Kampania przed referendum
Podstawą do utworzenia rejestru takich miejsc, jak podaje "Guardian" były dla węgierskiego ministerstwa głównie blogi i "strony internetowe prezentujące teorie spiskowe". 751 "no-go-zones" ma się znajdować we Francji. Takie dane Węgrzy uzyskali z opublikowanego w 2006 roku wpisu Daniela Pipesa, który pisząc o francuskich "wrażliwych strefach miejskich" miał po raz pierwszy użyć terminu "no-go-zone" w odniesieniu do okolicy zamieszkanej w wysokim stopniu przez migrantów.

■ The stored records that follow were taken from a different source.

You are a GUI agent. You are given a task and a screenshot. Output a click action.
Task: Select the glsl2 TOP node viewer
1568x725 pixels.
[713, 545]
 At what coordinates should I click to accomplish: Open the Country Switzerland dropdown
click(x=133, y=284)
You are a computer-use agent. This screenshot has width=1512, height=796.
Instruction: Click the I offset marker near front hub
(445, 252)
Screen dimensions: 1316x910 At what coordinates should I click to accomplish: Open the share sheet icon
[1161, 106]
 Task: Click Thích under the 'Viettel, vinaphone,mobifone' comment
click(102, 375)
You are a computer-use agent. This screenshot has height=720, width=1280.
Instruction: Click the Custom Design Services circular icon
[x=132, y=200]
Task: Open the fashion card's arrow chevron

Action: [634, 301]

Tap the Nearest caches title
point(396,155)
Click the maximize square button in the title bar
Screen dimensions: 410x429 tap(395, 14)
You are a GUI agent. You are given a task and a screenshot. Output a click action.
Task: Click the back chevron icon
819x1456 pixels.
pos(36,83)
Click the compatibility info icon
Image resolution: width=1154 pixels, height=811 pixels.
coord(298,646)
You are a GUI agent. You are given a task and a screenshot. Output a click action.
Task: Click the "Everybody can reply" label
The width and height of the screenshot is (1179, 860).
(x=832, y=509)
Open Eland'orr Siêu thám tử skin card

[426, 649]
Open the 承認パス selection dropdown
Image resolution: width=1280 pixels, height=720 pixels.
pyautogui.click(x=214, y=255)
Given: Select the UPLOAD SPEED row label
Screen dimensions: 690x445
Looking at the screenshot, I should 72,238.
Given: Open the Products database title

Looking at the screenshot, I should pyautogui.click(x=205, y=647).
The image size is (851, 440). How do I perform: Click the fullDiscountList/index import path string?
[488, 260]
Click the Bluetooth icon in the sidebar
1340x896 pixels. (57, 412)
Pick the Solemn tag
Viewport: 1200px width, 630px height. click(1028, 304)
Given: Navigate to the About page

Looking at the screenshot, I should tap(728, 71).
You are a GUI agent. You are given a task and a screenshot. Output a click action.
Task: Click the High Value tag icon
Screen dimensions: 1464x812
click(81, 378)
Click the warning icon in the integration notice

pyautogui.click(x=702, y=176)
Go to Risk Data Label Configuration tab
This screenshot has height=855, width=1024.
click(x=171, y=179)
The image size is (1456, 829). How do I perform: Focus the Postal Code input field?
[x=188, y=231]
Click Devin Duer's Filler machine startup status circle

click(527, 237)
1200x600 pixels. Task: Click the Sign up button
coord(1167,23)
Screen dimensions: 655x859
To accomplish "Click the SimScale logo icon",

Podczas zaplanowanego na jesień referendum obywatele Węgier odpowiedzą na pytanie, "Czy chcesz, żeby Unia Europejska nakazała obowiązkową relokację nie-Węgrów na terytorium Węgier bez zgody węgierskiego parlamentu".
Węgierski sceptycyzm
Premier Węgier Viktor Orbán odmówił wzięcia przez jego kraj udziału w planach Unii Europejskiej, by dokonać relokacji 160 tys. migrantów w systemie kwotowym. Projekt narzucenia krajom w sposób odgórny, ilu migrantów mają przyjąć, określił mianem "nadużycia władzy". – W ciągu czterech lat możemy stracić rozeznanie, czy jesteśmy w Londynie, Paryżu, czy Budapeszcie – komentował w minionym roku.
"Guardian"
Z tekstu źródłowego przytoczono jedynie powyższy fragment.